*COMPLETE THE FOLLOWING*:
1 - According to the residency rank list text, what is one of the biggest career decisions you'll make?
2 - In the residency rank list text, take the part that opens with the words "I need to apply" and closes with "horror -- stories.", and swap "medical school" for "nursing school".

*EXERCISE TEXT*:
*** Block opens ***
How Do I Develop a Residency Rank List?

Sheila M. Bigelow, DO

Disclosures

October 27, 2011

Question

I need to apply to residency programs and make my rank list, but I can't decide which programs I like most. What should I do?

Response from Sheila M. Bigelow, DO
Resident Physician, Pediatrics, UH Rainbow Babies and Children's Hospital, Cleveland, Ohio

One of the biggest career decisions you'll make is choosing your residency.

You think about the Match most of your time in medical school. You've heard the success -- and horror -- stories.

The residency process is the same for everyone. Apply, interview, rank, and hopefully match. However, the way you approach the process can make all the difference in how satisfied you are with your outcome on Match Day.

Follow this advice to help refine your residency choices.

Where to Apply

Before you start your ERAS application, sort out your criteria for a residency program. Is location most important? Perhaps the reputation or size of the program matters most to you.

During medical school, you may have the opportunity to rotate at some of the programs in which you're interested. This is a great opportunity to see what your day-to-day life would be like as a resident in that program.
*** Block closes ***
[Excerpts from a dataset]
*** Block opens ***
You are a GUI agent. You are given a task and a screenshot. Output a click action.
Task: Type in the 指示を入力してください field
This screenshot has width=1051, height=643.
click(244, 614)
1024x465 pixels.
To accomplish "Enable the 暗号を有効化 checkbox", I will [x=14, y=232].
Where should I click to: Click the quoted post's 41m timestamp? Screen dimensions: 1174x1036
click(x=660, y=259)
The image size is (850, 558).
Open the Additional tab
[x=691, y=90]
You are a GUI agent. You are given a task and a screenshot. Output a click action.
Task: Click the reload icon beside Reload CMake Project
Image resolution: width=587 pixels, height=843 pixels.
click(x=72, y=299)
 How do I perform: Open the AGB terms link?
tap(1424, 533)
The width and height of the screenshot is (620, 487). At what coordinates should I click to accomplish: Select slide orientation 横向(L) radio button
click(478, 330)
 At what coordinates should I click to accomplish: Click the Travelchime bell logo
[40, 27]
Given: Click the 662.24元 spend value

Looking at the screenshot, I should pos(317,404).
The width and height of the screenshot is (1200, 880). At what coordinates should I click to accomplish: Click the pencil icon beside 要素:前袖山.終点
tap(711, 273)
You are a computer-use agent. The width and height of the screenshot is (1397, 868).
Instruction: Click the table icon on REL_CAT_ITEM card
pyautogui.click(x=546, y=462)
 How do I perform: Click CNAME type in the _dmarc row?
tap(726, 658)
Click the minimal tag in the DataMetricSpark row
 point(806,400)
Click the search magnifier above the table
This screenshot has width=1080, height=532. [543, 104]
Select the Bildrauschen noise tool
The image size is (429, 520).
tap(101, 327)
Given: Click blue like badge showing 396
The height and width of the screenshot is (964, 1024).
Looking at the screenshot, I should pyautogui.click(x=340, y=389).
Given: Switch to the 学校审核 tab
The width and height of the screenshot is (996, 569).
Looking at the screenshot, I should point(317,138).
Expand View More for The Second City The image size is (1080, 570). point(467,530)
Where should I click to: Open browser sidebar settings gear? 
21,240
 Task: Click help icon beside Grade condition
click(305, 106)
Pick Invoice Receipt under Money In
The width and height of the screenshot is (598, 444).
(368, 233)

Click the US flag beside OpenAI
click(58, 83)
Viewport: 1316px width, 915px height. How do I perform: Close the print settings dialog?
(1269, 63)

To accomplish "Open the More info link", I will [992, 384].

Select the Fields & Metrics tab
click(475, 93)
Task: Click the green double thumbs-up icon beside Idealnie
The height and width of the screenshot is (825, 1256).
*** Block closes ***
*RESPONSES*:
1 - Choosing your residency.

2 -
I need to apply to residency programs and make my rank list, but I can't decide which programs I like most. What should I do?

Response from Sheila M. Bigelow, DO
Resident Physician, Pediatrics, UH Rainbow Babies and Children's Hospital, Cleveland, Ohio

One of the biggest career decisions you'll make is choosing your residency.

You think about the Match most of your time in nursing school. You've heard the success -- and horror -- stories.